ProMED Post -- BBC News Report
Chan Yow Cheong
October 24, 1999
The Peruvian Government has set up a special commission to deal with the after effects of a poisoning tragedy which took place in an Andean village on Friday.
Twenty-four children - aged between three and 14 - died after eating their midday school meal of bread and milk.
The commission, which includes two government ministers, police and doctors, is travelling to the region around the historic city of Cuzco in southeastern Peru to give support to the bereaved families and to help with investigations.
Most of the children began to feel ill while they were on their way home, some collapsed in the street, others made it as far as the doorway of their parents' homes.
A doctor at the hospital in Cuzco said that of another 20 survivors currently being treated only two were still in a critical condition.
He also said that the children's symptoms and the way they responded to treatment suggested that they had been poisoned by an insecticide which attacked the central nervous system.
The bread and milk were supplied by a state run development fund which gives such meals to poor children in schools throughout Peru.
Peruvian police say it is the worst tragedy involving children that they country has seen for years, but it is still not clear how it happened.
Local officials say they believe the government-supplied milk that was given to the children may have been fumigated with insecticide.
That theory is backed up by a doctor at the hospital in Cuzco. He says the children currently being treated do appear to have consumed chemicals used by local farmers.
He said it appeared likely that the powdered milk may have been prepared in pot that had earlier been used to mix insecticide for fumigating crops.

________________

• [WORK REQUEST]: Reproduce the passage of the news report on the Peruvian school poisoning from "A doctor at the hospital in Cuzco said" to "how it happened.".

• [DATASET EXTRACT]:
________________

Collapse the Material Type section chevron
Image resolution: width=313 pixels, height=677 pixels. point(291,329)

________________

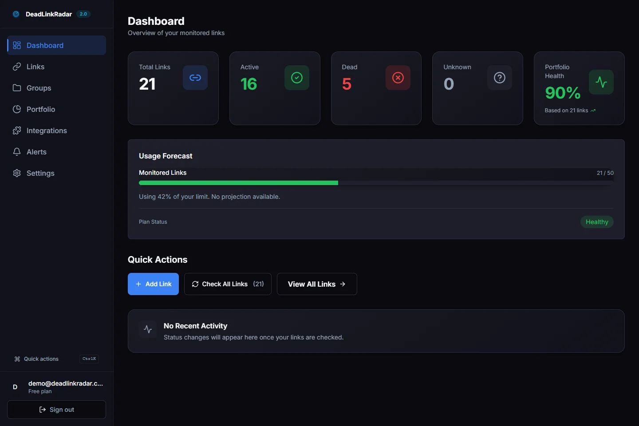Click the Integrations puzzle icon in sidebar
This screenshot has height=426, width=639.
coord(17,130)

________________

• [ANSWER TO THIS EXERCISE]:
A doctor at the hospital in Cuzco said that of another 20 survivors currently being treated only two were still in a critical condition.
He also said that the children's symptoms and the way they responded to treatment suggested that they had been poisoned by an insecticide which attacked the central nervous system.
The bread and milk were supplied by a state run development fund which gives such meals to poor children in schools throughout Peru.
Peruvian police say it is the worst tragedy involving children that they country has seen for years, but it is still not clear how it happened.